Records of locating words and elements
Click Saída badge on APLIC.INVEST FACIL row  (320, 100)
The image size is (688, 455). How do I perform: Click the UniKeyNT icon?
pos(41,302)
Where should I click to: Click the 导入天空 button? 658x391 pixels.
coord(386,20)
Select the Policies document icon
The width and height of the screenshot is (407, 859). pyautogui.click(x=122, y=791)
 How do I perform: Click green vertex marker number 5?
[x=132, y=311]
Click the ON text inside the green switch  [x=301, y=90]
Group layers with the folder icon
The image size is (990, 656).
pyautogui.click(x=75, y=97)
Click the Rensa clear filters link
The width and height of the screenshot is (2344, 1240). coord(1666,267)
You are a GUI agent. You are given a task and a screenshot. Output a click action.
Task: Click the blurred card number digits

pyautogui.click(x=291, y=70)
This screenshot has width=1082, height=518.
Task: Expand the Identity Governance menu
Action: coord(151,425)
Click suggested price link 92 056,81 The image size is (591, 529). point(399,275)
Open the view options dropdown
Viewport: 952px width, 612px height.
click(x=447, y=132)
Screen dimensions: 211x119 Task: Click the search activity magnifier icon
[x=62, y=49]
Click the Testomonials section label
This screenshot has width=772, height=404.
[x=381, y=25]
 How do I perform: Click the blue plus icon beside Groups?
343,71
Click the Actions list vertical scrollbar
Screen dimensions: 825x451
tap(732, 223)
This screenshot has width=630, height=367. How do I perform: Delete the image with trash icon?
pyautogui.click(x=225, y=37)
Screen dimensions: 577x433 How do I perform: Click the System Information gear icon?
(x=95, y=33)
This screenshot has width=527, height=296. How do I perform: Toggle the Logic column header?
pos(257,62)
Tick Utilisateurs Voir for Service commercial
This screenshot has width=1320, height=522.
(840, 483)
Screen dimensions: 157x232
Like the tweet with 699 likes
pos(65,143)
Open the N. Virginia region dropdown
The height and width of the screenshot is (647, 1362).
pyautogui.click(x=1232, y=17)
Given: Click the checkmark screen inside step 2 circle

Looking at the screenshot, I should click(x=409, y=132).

▸ **What to work on**
Rewrite all of the entries above, changing each "How do I perform" to "How can I do this" and keeping everything else the same.

▸ **Result**
Click Saída badge on APLIC.INVEST FACIL row  (320, 100)
The image size is (688, 455). How can I do this: Click the UniKeyNT icon?
pos(41,302)
Where should I click to: Click the 导入天空 button? 658x391 pixels.
coord(386,20)
Select the Policies document icon
The width and height of the screenshot is (407, 859). pyautogui.click(x=122, y=791)
 How can I do this: Click green vertex marker number 5?
[x=132, y=311]
Click the ON text inside the green switch  [x=301, y=90]
Group layers with the folder icon
The image size is (990, 656).
pyautogui.click(x=75, y=97)
Click the Rensa clear filters link
The width and height of the screenshot is (2344, 1240). coord(1666,267)
You are a GUI agent. You are given a task and a screenshot. Output a click action.
Task: Click the blurred card number digits

pyautogui.click(x=291, y=70)
This screenshot has width=1082, height=518.
Task: Expand the Identity Governance menu
Action: coord(151,425)
Click suggested price link 92 056,81 The image size is (591, 529). point(399,275)
Open the view options dropdown
Viewport: 952px width, 612px height.
click(x=447, y=132)
Screen dimensions: 211x119 Task: Click the search activity magnifier icon
[x=62, y=49]
Click the Testomonials section label
This screenshot has width=772, height=404.
[x=381, y=25]
 How can I do this: Click the blue plus icon beside Groups?
343,71
Click the Actions list vertical scrollbar
Screen dimensions: 825x451
tap(732, 223)
This screenshot has width=630, height=367. How can I do this: Delete the image with trash icon?
pyautogui.click(x=225, y=37)
Screen dimensions: 577x433 How can I do this: Click the System Information gear icon?
(x=95, y=33)
This screenshot has width=527, height=296. How can I do this: Toggle the Logic column header?
pos(257,62)
Tick Utilisateurs Voir for Service commercial
This screenshot has width=1320, height=522.
(840, 483)
Screen dimensions: 157x232
Like the tweet with 699 likes
pos(65,143)
Open the N. Virginia region dropdown
The height and width of the screenshot is (647, 1362).
pyautogui.click(x=1232, y=17)
Given: Click the checkmark screen inside step 2 circle

Looking at the screenshot, I should click(x=409, y=132).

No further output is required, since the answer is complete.